*WHAT TO WORK ON*. Where does the word "Given" show up in the records? Copy every line that has it.

*INPUT MATERIAL*.
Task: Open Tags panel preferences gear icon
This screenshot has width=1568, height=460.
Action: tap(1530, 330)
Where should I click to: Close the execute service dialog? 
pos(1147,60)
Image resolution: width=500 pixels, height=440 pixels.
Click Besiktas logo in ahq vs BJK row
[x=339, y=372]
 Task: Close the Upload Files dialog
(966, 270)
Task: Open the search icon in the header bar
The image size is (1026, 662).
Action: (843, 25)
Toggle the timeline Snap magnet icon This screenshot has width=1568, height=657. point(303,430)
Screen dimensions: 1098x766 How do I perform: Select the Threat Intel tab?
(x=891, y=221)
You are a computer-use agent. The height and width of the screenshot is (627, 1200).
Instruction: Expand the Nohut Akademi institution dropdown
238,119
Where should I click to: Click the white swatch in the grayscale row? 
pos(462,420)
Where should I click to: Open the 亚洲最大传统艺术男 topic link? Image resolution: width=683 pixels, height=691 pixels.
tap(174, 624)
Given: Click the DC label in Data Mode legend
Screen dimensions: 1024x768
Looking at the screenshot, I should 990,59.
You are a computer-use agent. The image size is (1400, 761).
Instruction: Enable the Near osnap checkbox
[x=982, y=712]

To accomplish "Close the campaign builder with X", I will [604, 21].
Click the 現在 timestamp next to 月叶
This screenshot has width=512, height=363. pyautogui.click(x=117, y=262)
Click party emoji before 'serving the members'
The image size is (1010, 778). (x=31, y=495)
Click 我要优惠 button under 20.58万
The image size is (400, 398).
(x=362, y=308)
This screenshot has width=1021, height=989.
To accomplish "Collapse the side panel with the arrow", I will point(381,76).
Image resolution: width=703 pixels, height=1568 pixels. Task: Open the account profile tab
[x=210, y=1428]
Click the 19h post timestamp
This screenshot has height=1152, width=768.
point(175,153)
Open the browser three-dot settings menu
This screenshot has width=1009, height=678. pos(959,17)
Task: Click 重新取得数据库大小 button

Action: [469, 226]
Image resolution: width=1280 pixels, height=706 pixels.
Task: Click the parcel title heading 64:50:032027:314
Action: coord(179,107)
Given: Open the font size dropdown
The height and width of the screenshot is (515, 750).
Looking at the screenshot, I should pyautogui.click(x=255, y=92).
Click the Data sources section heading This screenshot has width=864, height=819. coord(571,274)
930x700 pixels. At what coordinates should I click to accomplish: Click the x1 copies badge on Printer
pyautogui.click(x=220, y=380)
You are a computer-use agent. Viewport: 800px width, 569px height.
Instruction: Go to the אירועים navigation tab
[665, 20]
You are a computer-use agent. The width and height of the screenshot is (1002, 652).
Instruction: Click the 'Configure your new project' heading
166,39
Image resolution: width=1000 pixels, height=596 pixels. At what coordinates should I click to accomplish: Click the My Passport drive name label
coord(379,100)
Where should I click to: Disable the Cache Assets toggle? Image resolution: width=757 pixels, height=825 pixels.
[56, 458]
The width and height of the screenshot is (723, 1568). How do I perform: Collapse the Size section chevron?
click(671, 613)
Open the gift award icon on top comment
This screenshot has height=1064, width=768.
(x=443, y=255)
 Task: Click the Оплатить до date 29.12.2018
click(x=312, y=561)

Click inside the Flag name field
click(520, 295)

*YOUR RESPONSE*.
Given: Click the DC label in Data Mode legend
Given: Open the font size dropdown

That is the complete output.